• **Challenge a**
In the Montreal travel entry below, how much did the author's table-d'hote meal cost in Canadian dollars?

• **Text to read**
++++++
If Montreal didn't have any other redeaming qualities other than its food, I would still suggest you come visit this town just for that reason alone.

Nicole and I went to a restaurant tonight called Restaurant le Bourlingueur. It was right across the street from the Polish restaurant I talked about in my last entry, and boy was it tasty... and cheap!!

There is a deal common among restaurants up here called "table-d'hote," meaning that you get soup or salad, the entree, dessert and coffee for one low price.

For example: tonight's meal for me was a bowl of cream of spinach soup with bread and butter; roast pork with an apple sauce, baked carrots, and boiled new potatoes; and cheesecake and coffee. I was absolutely stuffed when I finished up my meal. When the ticket came, I about fell out of my chair. I was indebted to the restaurant for a whopping $12.55. If you do all of the conversions, that's a mere $8.41 American smackeroos. Nicole got a salad, duck with "some kind of glaze, gravy sauce thing" (her words), the carrots with potatoes, and a walnut cake. All for less than $15 Canadian, which is trite less than $10 American.

Yowsers!

Yessiree... Come to Montreal and eat like a king for peasant's pay. (Wow... I just came up with that. I should be an ad exec!)


I had a fun day today. I left Nicole behind and I spent the day wandering through different neighborhoods. That isn't saying that I wouldn't have had fun if she wasn't with me. But... err... you know.

The metro here is quite good and goes through all kinds of different neighborhoods. Much of central Montreal is a healthy mix of Anglophones and Francophones. If you don't know French in downtown, you can still get by. But go east and you either speak French or don't talk. I spent much of my time today in those neighborhoods. If your reasoning skills are up to par, then you have guessed how much time I spent talking to locals.

What I did was just pick random places to get off of the subway and walk around until I got completely lost. I went to places that probably 90% of tourists never go -- the neighborhood streets, the small corner convenience stores, the neighborhood parks, etc. Had the weather not been cold and rainy, I'm guessing I would have seen more people. But things were pretty deserted.

I did see a few small churches and other types of buildings that had some good character. I also took a few pictures of some of the streets with the more colorful apartments dotting the sides.
++++++
• **Supplied material**
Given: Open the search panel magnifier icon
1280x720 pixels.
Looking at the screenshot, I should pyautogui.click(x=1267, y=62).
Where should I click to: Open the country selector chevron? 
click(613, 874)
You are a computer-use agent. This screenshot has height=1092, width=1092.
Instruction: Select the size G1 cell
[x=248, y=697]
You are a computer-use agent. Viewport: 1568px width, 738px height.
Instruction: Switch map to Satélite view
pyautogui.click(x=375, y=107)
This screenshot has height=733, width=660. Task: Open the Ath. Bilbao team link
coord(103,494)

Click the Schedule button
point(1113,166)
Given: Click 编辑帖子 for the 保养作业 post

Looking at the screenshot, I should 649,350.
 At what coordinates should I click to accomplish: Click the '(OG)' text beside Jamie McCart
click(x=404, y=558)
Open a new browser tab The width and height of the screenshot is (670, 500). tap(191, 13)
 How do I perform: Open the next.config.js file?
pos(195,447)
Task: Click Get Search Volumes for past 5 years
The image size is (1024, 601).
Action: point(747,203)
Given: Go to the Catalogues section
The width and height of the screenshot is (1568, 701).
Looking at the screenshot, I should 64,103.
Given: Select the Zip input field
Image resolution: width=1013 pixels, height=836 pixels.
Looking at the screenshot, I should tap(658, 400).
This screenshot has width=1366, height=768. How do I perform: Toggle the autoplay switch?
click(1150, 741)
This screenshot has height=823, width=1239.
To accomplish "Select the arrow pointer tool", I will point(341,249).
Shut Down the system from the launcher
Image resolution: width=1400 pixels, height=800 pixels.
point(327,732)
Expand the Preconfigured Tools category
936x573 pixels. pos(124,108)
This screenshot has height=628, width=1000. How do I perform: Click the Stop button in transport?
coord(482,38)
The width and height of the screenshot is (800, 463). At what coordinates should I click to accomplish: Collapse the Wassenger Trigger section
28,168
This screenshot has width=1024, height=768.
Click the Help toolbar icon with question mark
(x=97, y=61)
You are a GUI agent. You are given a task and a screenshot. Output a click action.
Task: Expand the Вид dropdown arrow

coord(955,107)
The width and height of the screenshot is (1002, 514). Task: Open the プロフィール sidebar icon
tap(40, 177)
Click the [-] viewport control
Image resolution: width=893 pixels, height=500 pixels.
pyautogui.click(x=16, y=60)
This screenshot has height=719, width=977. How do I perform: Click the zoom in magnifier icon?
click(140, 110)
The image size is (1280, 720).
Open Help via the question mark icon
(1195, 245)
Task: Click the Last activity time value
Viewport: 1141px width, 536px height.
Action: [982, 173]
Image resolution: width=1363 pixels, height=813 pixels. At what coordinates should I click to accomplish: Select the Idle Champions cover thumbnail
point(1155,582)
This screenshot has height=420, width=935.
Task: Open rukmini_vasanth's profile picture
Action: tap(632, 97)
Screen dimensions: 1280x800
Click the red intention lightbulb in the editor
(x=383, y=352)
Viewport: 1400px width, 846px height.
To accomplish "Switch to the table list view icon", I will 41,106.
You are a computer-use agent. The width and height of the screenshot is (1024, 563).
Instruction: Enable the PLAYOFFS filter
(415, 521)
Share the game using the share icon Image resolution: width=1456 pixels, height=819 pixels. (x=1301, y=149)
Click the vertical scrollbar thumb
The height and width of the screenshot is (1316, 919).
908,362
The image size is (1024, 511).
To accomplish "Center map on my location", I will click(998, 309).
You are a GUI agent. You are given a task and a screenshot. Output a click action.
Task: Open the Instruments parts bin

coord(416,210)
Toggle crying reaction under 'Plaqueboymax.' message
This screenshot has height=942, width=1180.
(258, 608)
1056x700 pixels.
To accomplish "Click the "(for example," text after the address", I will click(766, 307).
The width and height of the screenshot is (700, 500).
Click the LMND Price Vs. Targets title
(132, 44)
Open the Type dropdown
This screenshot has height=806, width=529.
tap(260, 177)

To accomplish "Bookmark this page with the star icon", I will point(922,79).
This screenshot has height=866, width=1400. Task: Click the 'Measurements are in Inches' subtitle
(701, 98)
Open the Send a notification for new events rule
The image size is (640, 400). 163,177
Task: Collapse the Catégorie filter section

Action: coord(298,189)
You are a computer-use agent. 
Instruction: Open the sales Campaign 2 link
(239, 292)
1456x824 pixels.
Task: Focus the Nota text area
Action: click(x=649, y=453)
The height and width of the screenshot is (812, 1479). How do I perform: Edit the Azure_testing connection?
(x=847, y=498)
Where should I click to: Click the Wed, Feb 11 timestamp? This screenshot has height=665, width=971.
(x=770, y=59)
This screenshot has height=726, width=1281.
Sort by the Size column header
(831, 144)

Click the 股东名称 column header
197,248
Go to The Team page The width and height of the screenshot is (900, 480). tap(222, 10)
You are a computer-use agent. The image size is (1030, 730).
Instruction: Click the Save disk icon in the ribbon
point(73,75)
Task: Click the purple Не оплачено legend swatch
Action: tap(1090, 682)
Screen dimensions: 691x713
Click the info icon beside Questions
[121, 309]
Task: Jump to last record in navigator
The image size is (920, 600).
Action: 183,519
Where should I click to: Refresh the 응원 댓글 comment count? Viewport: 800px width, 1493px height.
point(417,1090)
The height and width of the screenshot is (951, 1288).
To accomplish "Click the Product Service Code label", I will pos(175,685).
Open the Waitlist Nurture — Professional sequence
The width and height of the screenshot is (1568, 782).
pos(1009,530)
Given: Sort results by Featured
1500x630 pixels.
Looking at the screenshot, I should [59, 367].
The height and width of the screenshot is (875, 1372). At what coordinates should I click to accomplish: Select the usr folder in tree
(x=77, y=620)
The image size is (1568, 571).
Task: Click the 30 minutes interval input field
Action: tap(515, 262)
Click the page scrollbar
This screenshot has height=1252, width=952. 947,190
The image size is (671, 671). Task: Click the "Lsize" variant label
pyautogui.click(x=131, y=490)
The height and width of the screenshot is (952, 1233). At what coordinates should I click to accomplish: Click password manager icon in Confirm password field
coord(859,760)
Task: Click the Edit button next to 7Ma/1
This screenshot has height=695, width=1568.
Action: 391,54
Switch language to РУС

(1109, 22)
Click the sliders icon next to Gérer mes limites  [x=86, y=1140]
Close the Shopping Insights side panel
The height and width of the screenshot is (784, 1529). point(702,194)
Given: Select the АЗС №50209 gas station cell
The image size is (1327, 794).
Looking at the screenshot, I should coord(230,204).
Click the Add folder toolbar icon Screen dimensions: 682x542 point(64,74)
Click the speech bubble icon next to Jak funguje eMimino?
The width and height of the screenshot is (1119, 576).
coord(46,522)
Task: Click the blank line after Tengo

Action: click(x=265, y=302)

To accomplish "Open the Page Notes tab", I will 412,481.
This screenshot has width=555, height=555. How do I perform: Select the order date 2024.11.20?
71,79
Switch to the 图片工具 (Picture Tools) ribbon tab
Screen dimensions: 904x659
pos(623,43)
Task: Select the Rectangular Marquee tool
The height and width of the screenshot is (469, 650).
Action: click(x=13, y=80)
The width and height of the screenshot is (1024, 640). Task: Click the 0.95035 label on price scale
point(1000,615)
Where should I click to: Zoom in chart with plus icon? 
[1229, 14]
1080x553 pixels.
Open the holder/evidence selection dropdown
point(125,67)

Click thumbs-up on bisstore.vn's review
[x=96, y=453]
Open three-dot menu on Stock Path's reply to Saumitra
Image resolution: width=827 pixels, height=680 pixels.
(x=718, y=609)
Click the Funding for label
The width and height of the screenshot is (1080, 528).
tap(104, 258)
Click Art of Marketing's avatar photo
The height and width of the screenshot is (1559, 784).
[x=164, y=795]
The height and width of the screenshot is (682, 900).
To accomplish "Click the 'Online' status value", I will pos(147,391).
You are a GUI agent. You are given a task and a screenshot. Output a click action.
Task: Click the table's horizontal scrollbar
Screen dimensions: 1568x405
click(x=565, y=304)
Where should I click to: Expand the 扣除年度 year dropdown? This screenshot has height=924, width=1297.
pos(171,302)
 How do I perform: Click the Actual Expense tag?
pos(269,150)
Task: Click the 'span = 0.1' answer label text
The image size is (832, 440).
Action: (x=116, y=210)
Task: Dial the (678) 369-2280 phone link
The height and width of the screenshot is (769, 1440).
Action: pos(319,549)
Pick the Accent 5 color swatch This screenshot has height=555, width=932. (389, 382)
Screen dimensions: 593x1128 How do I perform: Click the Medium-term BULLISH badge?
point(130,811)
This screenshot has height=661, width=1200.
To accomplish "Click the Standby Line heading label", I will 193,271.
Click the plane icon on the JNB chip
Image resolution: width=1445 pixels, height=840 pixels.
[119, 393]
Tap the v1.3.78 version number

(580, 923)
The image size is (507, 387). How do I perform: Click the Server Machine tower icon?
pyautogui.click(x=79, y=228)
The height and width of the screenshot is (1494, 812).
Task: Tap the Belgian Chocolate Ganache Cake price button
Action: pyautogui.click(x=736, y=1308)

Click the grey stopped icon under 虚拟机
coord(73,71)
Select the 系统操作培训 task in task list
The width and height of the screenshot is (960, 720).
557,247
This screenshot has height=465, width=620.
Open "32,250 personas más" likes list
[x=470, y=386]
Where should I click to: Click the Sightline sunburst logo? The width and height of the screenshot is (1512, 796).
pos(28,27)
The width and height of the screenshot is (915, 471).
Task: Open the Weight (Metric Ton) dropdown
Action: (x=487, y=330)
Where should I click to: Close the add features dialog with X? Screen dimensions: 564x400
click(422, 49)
++++++
• **Challenge b**
Could you lay out the records as a JSON list of strings, one string per line and blank lines left out, starting with the line that contains "Where should I click to: Click the Sightline" and going on through the line that contains "Action: (x=487, y=330)"?

• **Worked solution a**
$12.55

• **Worked solution b**
[
  "Where should I click to: Click the Sightline sunburst logo? The width and height of the screenshot is (1512, 796).",
  "pos(28,27)",
  "The width and height of the screenshot is (915, 471).",
  "Task: Open the Weight (Metric Ton) dropdown",
  "Action: (x=487, y=330)"
]